→ Extract

★ ★ ★ ★ ★

Saturday's Answer: Scott Caan's character "Richie" had that quote. I may have to go back to the Boiler Room well again for future trivia questions.
Need Michigan State and Oklahoma to win tomorrow. And I guess I'll sit through the Redskins game on Sunday. They'll win because every dummy who thinks he is sharp is grabbing that 3.5.
I'm going to see Jerry Seinfeld tonight at Caesars Palace.
You guys need to find something better to do than read my blog. Be more like Jeff. He has no time for this thing.... Or does he? Interesting poll question this week.
Enjoy the game.
Saturday, November 15, 2008
Every time I get excited about
.... one of my blogs, I go directly to Jeff and ask him what he thought. Then Jeff laughs, looks away, laughs again, looks back at me to gauge my reaction, and then laughs some more. Translation: He didn't read it. Again. When I ask him why, he tells me that it's because my blog has become "Stale" and Repetitive." While I'll admit that what he's saying is accurate, I can't help but focus on the fact that Jeff was a fan of this space until he started dating a certain young woman a few months ago.

★ ★ ★ ★ ★

→ Dataset
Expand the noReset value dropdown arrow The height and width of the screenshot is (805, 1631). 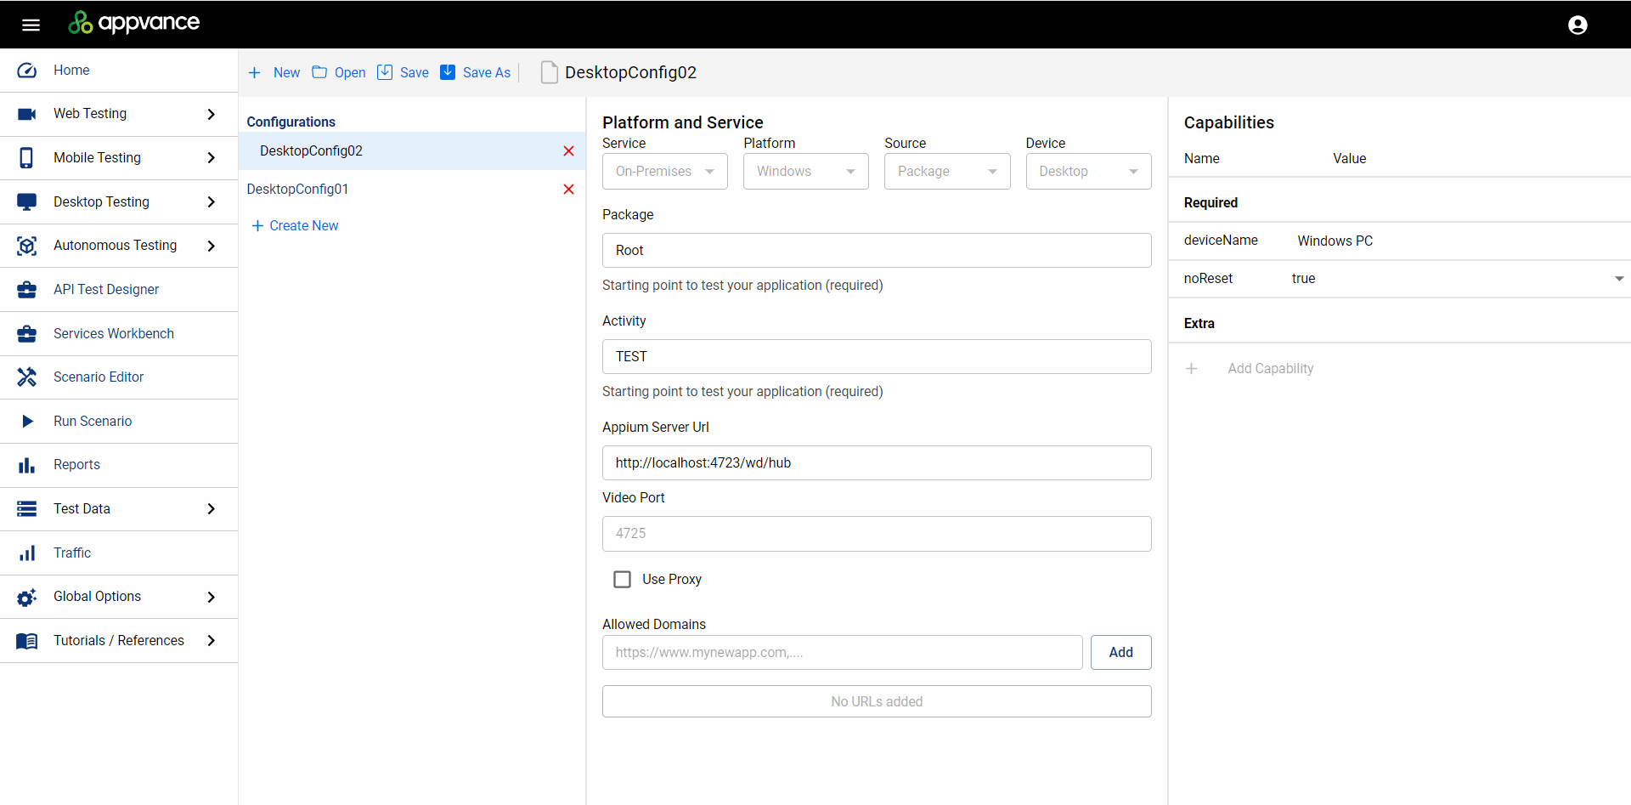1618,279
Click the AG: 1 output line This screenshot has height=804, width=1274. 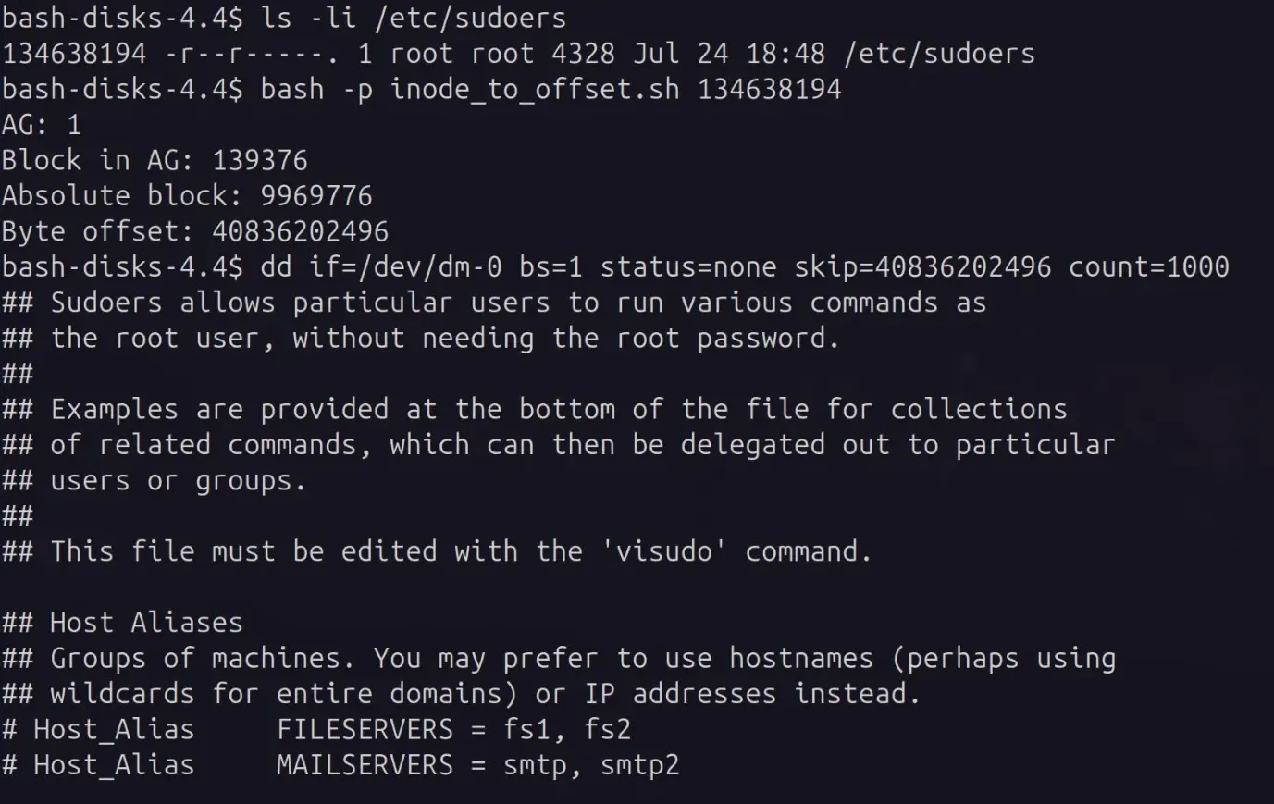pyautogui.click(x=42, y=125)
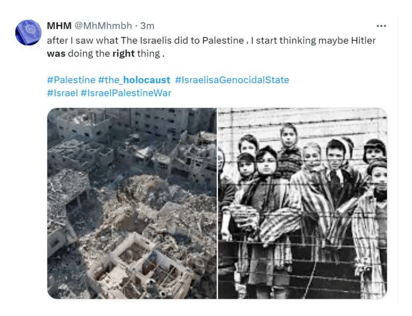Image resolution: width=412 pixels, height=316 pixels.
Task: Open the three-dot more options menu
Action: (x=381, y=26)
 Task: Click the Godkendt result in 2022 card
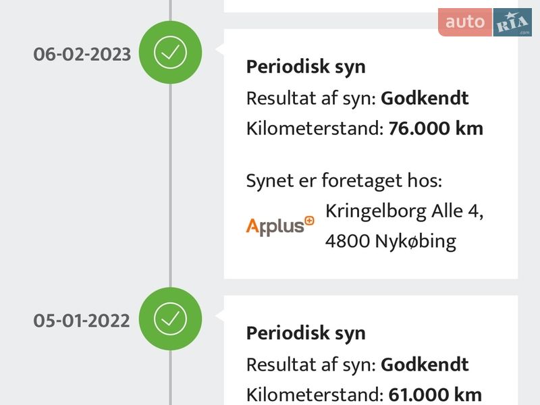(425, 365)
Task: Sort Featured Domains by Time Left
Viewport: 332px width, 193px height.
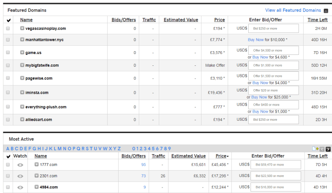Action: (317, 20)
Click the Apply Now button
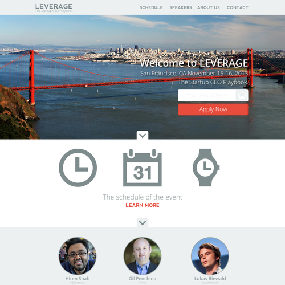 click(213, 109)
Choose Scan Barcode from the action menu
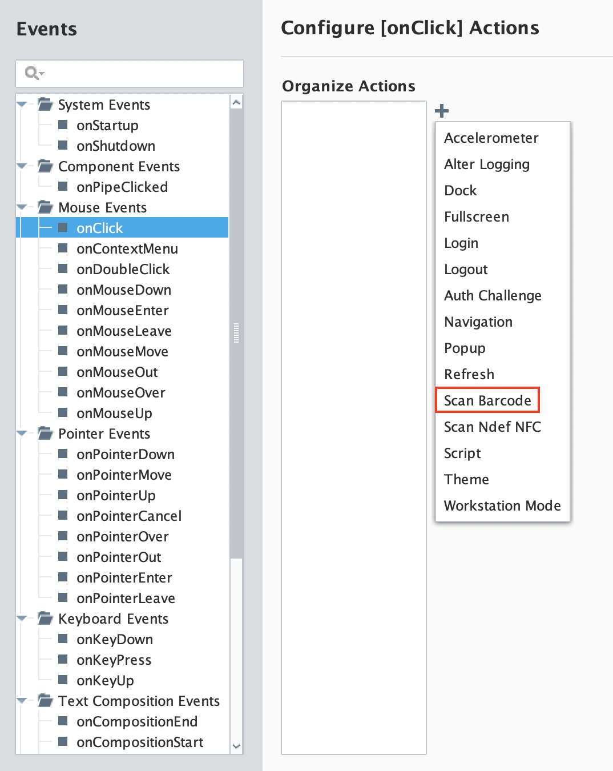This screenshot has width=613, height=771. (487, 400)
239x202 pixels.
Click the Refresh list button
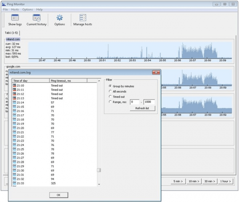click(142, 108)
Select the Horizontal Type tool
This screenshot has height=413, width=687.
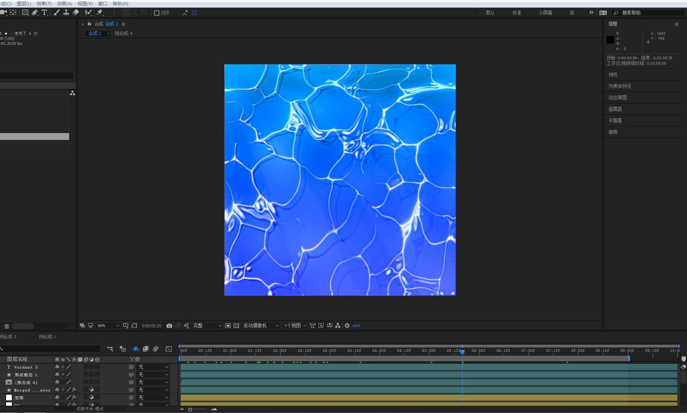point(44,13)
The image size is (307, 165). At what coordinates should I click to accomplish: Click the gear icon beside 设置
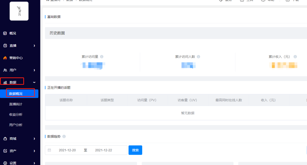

★ ★ ★ ★ ★

→ Your task
Write what comes next in the blog entry about Jeff no longer reading the blog, starting right after its last sentence.

→ Task answer
What does all this have to do with you? Well, you guys keep asking me to blog on a more regular basis but I gotta tell you it's hard to sit down and bang one of these stupid things out when I know Jeff isn't reading. I just have so much damn respect for that kid. Imagine being one of the most respected men in this industry (On both sides of the counter), making the rounds on all the major sports radio shows, running your own golf website, and finding time for semi-regular chats with Greta Van Susteren. The guy is impressive. So it's discouraging when he mocks the blog. I just can't find the motivation to write any more. But I'll try.
For the kids.
Here's what I came up with:
* Sunday's Ford 400 is the last Cup race of the 2008 season. What a ride it has been. From the joy of watching Cousin Carl win the spring Fontana race to my failed suicide attempt following the first New Hampshire event, it has been a wild year. It's hard to believe that just 8 months ago I thought NASCAR was just a bunch of cars turning left over and over. Now I know that it's so much more....
(Smirk)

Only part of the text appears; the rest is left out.